Is monitoring a major challenge given the topography of the region? Surely other countries that face similar challenges have worked out some mechanism.
It is a challenge because of the difficult terrain. We depend on huge quantities of data as the area is large. Remote sensing data are the first option. But they must be validated by ground observations. This means they must be physically verified. There are limitations as one cannot go everywhere. Weather stations can help; some assessment can help. Nothing is impossible, but it is tough. It is not like in the plains. Lots of effort and support—monetary, machinery and human resource—are needed.
When such a disaster takes place, should not there be a vision to mitigate human losses? A detailed project report normally does not contain details of glaciology.
Yes, whenever such activity takes places, a committee of experts assesses the vulnerability of the region and the impacts. This is generally done by area experts. It is a collective opinion. In the Himalayan region, many aspects are involved. Apart from the general inhospitable terrain, landslides, earthquakes and glacial lake outbursts can occur. Yet, there is fertile soil in some places to meet the food requirements and there are rich sources of drinking water, too.

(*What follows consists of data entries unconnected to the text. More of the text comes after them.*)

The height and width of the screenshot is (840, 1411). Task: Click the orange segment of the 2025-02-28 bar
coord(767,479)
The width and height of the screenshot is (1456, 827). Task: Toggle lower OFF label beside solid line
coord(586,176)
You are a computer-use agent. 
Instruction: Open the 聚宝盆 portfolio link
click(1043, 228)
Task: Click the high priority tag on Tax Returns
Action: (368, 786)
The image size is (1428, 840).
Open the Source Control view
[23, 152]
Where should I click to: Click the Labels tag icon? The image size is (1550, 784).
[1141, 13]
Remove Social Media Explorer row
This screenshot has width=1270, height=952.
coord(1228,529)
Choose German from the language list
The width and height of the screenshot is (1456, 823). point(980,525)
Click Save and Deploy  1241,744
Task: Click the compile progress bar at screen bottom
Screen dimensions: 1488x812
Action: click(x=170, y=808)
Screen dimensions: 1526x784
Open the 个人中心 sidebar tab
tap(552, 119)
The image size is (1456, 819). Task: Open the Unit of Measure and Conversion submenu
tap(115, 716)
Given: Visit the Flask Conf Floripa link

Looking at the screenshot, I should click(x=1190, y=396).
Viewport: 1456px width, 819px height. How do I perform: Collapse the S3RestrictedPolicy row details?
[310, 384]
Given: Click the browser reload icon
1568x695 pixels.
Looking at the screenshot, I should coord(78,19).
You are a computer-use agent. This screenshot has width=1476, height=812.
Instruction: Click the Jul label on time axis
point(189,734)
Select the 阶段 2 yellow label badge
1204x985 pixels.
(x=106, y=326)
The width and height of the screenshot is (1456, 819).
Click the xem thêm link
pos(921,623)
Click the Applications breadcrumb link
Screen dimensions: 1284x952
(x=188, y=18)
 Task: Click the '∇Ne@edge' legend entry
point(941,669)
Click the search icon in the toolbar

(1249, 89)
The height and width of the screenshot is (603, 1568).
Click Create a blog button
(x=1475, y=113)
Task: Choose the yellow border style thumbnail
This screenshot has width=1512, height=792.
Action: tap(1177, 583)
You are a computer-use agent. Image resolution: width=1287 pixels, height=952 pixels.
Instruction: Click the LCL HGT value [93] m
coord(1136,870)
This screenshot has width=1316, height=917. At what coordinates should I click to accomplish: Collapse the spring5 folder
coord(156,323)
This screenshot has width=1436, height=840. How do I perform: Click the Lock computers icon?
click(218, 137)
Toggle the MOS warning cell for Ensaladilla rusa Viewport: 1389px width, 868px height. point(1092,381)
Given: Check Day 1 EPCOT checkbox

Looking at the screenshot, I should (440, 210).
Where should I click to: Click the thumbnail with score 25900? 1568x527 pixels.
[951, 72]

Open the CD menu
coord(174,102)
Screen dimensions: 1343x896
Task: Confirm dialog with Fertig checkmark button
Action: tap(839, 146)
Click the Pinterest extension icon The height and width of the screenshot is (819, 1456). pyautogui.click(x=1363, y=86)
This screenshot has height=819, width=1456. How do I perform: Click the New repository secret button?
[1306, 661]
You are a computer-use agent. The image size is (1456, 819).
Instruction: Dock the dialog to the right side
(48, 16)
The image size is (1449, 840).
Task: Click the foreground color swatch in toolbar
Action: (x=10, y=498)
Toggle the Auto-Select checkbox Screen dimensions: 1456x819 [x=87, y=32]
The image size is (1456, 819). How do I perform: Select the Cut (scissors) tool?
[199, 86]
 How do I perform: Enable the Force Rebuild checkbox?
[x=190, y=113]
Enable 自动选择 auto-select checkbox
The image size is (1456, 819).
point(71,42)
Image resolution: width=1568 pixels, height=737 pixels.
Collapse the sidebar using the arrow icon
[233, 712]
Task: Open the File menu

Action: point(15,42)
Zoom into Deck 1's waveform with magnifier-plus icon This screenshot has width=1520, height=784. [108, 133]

Also read: Uttarakhand: State of paralysis
From the health, energy and water security point of view, the Himalaya is a great resource. A detailed impact assessment and glacial impact studies are required. Many States are connected to the Himalaya. If each State takes charge of the glaciers in its area, much can be done to understand the processes of glaciology and glacial impact. A central nodal agency is required. Locally, a team should be created to study them on a regular basis.
Countries with hydel projects in mountainous areas must be conducting glaciology studies. Why is it difficult to undertake such studies here?
Our glaciers are different from the Arctic and Antarctica glaciers. They get impacted only by climate change. Our glaciers get affected by climate change and because they lie on a tectonically complex region. This region affects glacier behaviour. We need to look beyond the surface and see what is happening underneath. The Himalayan range is 2,500 kilometres long and 300 kilometres wide. It involves mammoth and specialised work.
We will be able to reveal much more after we collect more data. The second challenge is how to propagate what we have found in order to prevent the next disaster. These are natural processes. Governments, at the Centre and in the States, should come out with a full plan. The Central government’s support is necessary. Information collected in each Himalayan State should be assessed and reassessed. This should be coordinated by some Central organisation. The main objective of scientific knowledge is to help minimise loss of life and property.
Are there any similarities between this incident and the Kedarnath disaster of 2013?
The Kedarnath tragedy was caused by multiple factors. There was heavy rainfall, a cloudburst and a glacial lake burst. It collected a lot of debris. There was inundation on both sides. Some 6,000 people died, 5,500 villages were destroyed, and two lakh people were displaced. In this case, heavy precipitation was not there. There was no weather report about rainfall. We did not find any glacial lake; but some colleagues have suggested there might be a hidden lake. Once we collate all the data, we will be able to come to a conclusion.